01/026836
Burgemeester en wethouders van Delft;
gelet op het voorstel
tot wijziging van de Ambtenarenwet in verband met integriteit, dat onder meer
de verplichting voor overheidswerkgevers bevat tot het vaststellen van een procedure
voor het omgaan met bij een ambtenaar levende vermoedens van misstanden binnen
de organisatie waar hij werkzaam is en de bescherming van de ambtenaar tijdens
en na het volgen van die procedure;
gelezen de circulaire van het Landelijk Overleg Gemeentelijke
Arbeidsvoorwaarden van de Vereniging van Nederlandse Gemeenten van 9 mei 2001,
kenmerk CvA/2001002195;
gelet op de bepalingen van de Gemeentewet, van de
Ambtenarenwet, de Wet op de ondernemingsraden en van de Collectieve
arbeidsvoorwaardenregeling;
gelet op de resultaten van het overleg in de
commissie voor het georganiseerd overleg en in de ondernemingsraad en het
advies van de commissie middelen en bestuur;
b e s
l u i t e n :
I. vast te stellen de 28e wijziging van de
UITWERKINGSREGELING RECHTSPOSITIE
Na
artikel 15:1:31 worden toegevoegd de volgende artikelen 15:2:1 tot en met
15:2:10
Regeling
klokkenluiders
Begripsbepalingen
Artikel
15:2:1
In dit
hoofdstuk wordt verstaan onder:
-
het meldpunt: de commissie die als zodanig door
burgemeester en wethouders is aangewezen;
-
vertrouwenspersoon: de als zodanig door
burgemeester en wethouders aangewezen ambtenaar ;
-
een vermoeden van misstand: een op redelijke
gronden gebaseerd vermoeden met betrekking tot de gemeentelijke dienst omtrent:
a. een
strafbaar feit;
b. een
schending van regelgeving of beleidsregels;
c. het
misleiden van justitie;
d. een
gevaar voor de volksgezondheid, de veiligheid of het milieu, of
e. het
bewust achterhouden van informatie over deze feiten.
Interne procedure
Interne melding
Artikel 15:2:2
1. De
ambtenaar die een vermoeden van een misstand wil melden, doet dit bij zijn
direct leidinggevende of, indien hij melding aan zijn direct leidinggevende
niet wenselijk acht, bij diens leidinggevende of bij de vertrouwenspersoon.
2. De
leidinggevende of de vertrouwenspersoon draagt er zorg voor dat burgemeester en
wethouders onverwijld op de hoogte worden gesteld van een gemeld vermoeden van
een misstand en van de datum waarop de melding is ontvangen.

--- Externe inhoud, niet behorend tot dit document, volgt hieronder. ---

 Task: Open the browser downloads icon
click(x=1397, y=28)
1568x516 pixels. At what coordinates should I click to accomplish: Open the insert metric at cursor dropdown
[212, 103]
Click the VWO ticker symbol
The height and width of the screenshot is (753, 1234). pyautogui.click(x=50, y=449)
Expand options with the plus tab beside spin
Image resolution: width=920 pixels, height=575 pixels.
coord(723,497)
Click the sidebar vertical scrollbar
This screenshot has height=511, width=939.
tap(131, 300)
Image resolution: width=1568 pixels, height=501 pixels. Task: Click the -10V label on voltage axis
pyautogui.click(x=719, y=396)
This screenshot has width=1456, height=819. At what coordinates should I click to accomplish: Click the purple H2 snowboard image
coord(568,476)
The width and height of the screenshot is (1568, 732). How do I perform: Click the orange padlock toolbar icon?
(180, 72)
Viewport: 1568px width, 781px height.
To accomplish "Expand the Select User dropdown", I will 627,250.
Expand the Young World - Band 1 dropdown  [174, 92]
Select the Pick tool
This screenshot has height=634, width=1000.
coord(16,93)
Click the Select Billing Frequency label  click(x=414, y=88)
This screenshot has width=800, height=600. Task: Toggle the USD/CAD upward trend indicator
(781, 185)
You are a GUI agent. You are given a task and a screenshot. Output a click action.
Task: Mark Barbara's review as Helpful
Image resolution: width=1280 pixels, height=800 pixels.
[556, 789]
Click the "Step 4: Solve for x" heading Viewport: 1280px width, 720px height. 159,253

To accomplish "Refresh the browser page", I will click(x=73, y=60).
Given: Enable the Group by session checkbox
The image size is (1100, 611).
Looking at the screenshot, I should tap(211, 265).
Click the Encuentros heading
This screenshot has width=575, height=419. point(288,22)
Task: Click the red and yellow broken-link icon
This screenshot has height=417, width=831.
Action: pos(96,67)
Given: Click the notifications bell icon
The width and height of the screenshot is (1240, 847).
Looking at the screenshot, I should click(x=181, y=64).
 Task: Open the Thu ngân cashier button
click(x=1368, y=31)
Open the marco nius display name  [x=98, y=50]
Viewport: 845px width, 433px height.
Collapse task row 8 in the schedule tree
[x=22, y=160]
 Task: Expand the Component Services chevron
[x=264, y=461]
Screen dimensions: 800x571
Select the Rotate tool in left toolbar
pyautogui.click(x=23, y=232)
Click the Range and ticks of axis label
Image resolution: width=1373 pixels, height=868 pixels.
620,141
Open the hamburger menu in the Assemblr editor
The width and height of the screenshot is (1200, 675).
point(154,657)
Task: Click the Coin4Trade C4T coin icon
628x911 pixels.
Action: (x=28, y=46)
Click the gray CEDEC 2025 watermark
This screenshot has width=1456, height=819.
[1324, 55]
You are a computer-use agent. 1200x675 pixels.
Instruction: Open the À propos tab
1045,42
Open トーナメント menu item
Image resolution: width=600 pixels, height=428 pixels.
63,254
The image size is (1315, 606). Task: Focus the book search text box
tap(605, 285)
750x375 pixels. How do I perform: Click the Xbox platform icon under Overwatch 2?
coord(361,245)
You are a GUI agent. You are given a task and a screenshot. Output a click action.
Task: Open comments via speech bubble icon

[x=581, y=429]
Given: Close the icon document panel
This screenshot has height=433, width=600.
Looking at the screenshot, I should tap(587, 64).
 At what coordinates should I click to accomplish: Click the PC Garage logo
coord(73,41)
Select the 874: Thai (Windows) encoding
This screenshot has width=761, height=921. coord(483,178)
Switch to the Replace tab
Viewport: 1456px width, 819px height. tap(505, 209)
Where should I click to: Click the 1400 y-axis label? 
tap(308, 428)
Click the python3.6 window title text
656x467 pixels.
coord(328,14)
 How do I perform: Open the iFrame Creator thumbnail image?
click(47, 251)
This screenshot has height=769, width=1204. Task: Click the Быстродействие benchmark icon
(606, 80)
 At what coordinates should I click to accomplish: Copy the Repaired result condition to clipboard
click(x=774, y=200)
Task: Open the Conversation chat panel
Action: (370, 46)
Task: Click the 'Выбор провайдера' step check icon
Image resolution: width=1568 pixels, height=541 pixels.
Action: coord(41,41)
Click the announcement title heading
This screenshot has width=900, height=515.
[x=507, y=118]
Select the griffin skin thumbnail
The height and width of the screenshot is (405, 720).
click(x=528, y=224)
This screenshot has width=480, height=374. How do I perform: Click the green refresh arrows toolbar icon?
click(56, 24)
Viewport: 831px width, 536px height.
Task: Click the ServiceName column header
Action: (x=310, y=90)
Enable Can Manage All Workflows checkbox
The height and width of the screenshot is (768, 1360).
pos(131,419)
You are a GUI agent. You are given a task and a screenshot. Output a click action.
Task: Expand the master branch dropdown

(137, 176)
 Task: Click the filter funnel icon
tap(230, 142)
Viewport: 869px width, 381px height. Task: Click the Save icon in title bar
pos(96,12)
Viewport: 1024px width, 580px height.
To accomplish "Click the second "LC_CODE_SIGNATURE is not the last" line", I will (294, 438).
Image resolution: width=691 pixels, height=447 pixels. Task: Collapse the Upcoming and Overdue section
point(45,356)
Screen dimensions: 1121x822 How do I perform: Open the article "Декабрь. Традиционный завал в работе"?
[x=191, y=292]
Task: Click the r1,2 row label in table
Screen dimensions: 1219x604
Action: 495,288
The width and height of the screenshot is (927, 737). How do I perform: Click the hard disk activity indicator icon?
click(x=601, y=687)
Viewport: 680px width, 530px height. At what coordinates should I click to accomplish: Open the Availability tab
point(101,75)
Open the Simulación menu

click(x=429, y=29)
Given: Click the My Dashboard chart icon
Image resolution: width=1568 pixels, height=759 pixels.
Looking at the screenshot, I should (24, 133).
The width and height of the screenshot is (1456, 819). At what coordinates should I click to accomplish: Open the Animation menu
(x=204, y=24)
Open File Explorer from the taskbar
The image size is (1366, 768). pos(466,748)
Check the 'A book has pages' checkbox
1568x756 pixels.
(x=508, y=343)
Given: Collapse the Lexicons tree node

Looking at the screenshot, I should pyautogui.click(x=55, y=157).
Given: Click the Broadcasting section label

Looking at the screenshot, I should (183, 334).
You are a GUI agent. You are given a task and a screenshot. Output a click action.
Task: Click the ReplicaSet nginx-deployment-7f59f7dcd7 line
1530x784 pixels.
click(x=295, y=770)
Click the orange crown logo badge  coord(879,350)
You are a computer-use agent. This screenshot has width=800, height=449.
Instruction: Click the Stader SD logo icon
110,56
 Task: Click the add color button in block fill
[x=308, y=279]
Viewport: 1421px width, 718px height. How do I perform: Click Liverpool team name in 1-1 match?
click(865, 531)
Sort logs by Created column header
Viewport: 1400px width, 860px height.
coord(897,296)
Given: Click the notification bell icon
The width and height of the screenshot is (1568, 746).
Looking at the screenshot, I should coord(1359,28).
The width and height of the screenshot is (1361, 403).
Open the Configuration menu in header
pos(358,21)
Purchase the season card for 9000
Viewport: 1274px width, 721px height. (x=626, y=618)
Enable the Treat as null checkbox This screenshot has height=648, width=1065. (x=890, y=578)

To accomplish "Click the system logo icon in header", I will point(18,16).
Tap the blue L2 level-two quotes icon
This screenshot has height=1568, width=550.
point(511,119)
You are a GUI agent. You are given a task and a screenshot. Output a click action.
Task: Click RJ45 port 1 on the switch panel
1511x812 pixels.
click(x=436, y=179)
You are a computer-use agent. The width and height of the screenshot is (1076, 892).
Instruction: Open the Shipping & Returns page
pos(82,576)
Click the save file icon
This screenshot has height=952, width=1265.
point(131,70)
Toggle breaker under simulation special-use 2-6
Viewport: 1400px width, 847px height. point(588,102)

Indien de
ambtenaar het vermoeden bij de vertrouwenspersoon heeft gemeld, brengt de
vertrouwenspersoon tevens de leidinggevende van betrokkene op de hoogte. De
ambtenaar kan de vertrouwenspersoon verzoeken zijn identiteit bij burgemeester
en wethouders of de leidinggevende niet bekend te maken. De ambtenaar kan dit
verzoek te allen tijde herroepen.
3. Naar
aanleiding van de melding van een vermoeden van een misstand stellen
burgemeester en wethouders onverwijld een onderzoek in.
4. Burgemeester
en wethouders zenden aan de ambtenaar die een vermoeden van een misstand heeft
gemeld, een ontvangstbevestiging. De ontvangstbevestiging bevat het gemelde
vermoeden van een misstand en het moment waarop de ambtenaar het vermoeden aan
een leidinggevende of de vertrouwenspersoon heeft gemeld. Indien de ambtenaar
verzocht heeft zijn identiteit niet bekend te maken aan burgemeester en
wethouders, zenden zij een ontvangstbevestiging aan de vertrouwenspersoon.
Standpunt
Artikel 15:2:3
1. Burgemeester
en wethouders stellen de ambtenaar dan wel, indien de ambtenaar heeft verzocht
zijn identiteit niet bekend te maken aan burgemeesters en wethouders, de
vertrouwenspersoon, binnen zes weken schriftelijk op de hoogte van hun
standpunt omtrent het gemelde vermoeden van een misstand.
2. Indien
het standpunt niet binnen zes weken kan worden gegeven, kunnen burgemeester en
wethouders de afhandeling voor ten hoogste vier weken verdagen. Burgemeester en
wethouders stellen de ambtenaar dan wel de vertrouwenspersoon hiervan
schriftelijk in kennis.
Externe procedure
Het meldpunt
Artikel 15:2:4
1. Het
meldpunt wordt gevormd door de personen, die met elkaar de commissie als
bedoeld in de Verordening gemeentelijke ombudscommissie vormen (leden en
plaatsvervangende leden).
2. Het
meldpunt bestaat uit een oneven aantal personen. Het meldpunt wijst uit zijn
midden een voorzitter, een plaatsvervangend voorzitter en plaatsvervangende
leden aan. Het meldpunt beslist bij meerderheid van stemmen.
3. Aan
het meldpunt wordt een ambtelijk secretaris toegevoegd.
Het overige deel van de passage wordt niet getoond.